Eduardo Blandón
Si el buen Dios me lo permite próximamente estaré celebrando mi natalicio por enésima vez. Son muchos años los ya vividos desde que mi madre me alumbró en una fecha inexacta, (hay todo un chirmol sobre el dato correcto), que me iguala en circunstancias a los antiguos, digamos Séneca, sin que comparta el desinterés estoico y no me afecte la incertidumbre de algo tan elemental.
Ya me dirá alguno que representa ventaja. Y no deja de tener razón. Desde que tengo memoria celebro en días distintos mis cumpleaños. ¿Por qué? Ese es otro tema: me he pasado más de cincuenta años dando esa explicación que ahora me ahorraré por aburrida y para compartir con usted dosis de incertidumbre.
Como en todo, el pastel tiene su guinda. He nacido en fechas en que si me fío del testimonio de mis padres pertenezco a un signo del zodíaco, pero si me atengo al registro ya la suerte distinta. ¡Maldición! Ni siquiera puedo conocer mi destino, mi pareja ideal, la razón de la volubilidad de mi carácter ni el número perfecto para comprar la lotería. Aquí sí la providencia no pudo manifestarse más perversa.
“¿Eres Tauro o Géminis?”, ha sido la pregunta recurrente. “Lo que tú quieras”, respondo, “lo que te convenga. Si la carta astral dice que para ti el hombre ideal es un toro, pues lo soy.
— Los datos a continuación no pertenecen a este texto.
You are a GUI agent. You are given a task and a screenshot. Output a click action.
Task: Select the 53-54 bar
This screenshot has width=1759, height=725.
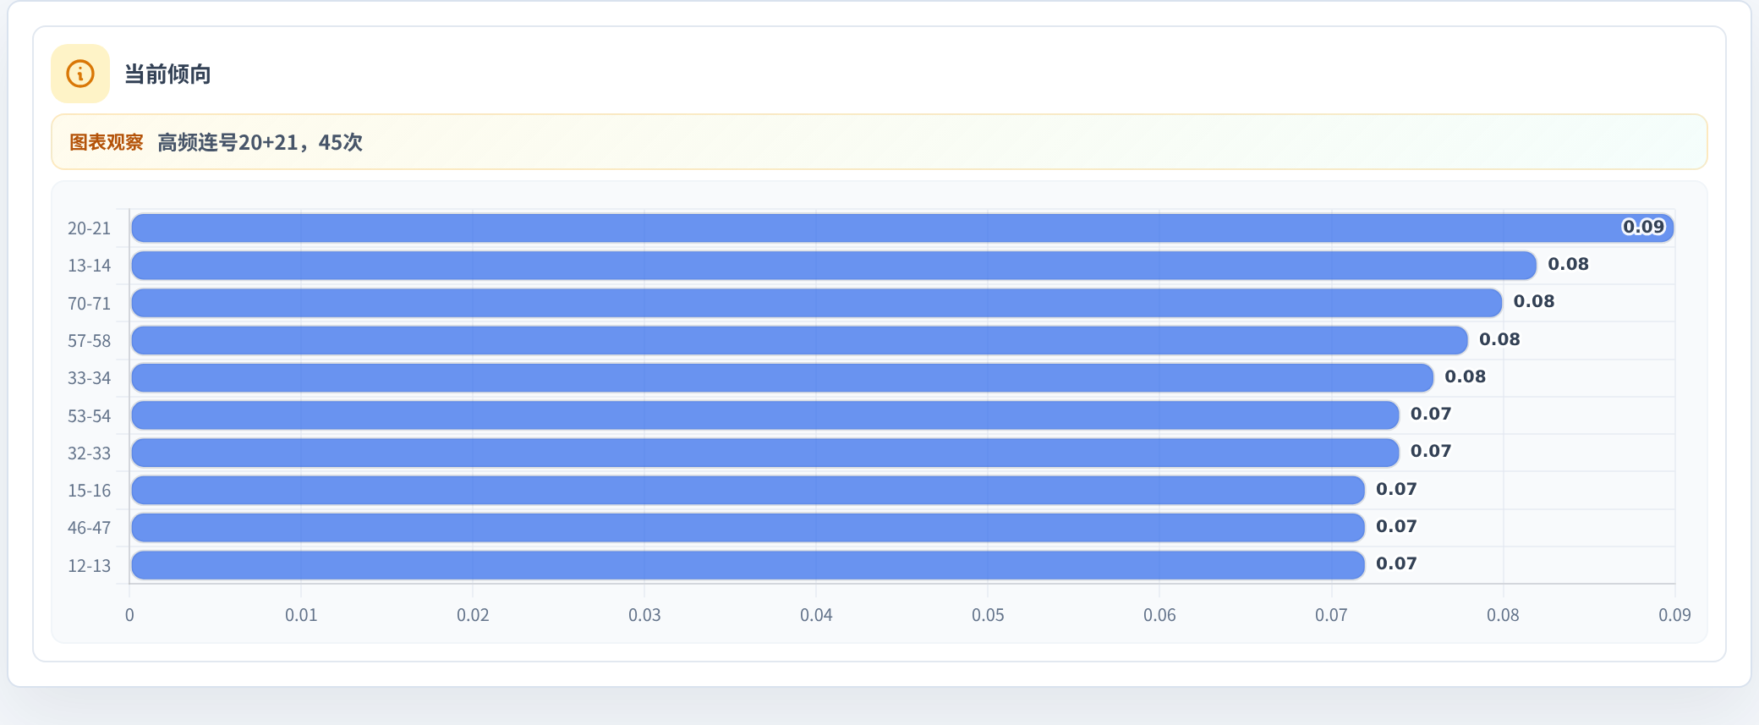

Escógelo, no tengo problema, soy versátil, no tengas pena”. Por lo general me ha funcionado, sin saber la razón exacta de la coincidencia o porque quizá de un día para otro la definición no es tan fuerte como si se tratara de grandes plazos.
La imprecisión de mi nacimiento (mis padres siempre me pidieron perdón por el micro descuido) permitió que mi hermano se empeñara en repetirme que había sido recogido en un basurero. “Efectivamente, sancionaba con bastante coherencia, eso demuestra tu origen espurio”. No lo decía así, pero casi. Luego de ello pasaba a enlistar nuestras diferencias: “Es claro, concluía, tú no eres de la familia”.
Al inicio me afectaba, pero luego llegué a celebrar esas diferencias. Además, la llegada de mi hermana, ausente de toda esa discusión, hizo que hasta me olvidara de mi naturaleza advenediza. Para ese entonces ya tenía carta de naturalización y me sentía (seguro que por efecto del tiempo) incardinado en la familia.
Los accidentes compartidos son parte de la historia y, como le digo, muy pronto estaré de manteles largos. Me hago viejo, y aunque mis amigos me dan ánimo diciéndome que la prueba de mi juventud es que no formo parte del grupo de mayor riesgo contra el coronavirus (vaya consuelo), lo verdaderamente cierto es que he vivido bastante. Gracias por acompañarme en este viaje y compartir conmigo la vida desde este espacio periodístico.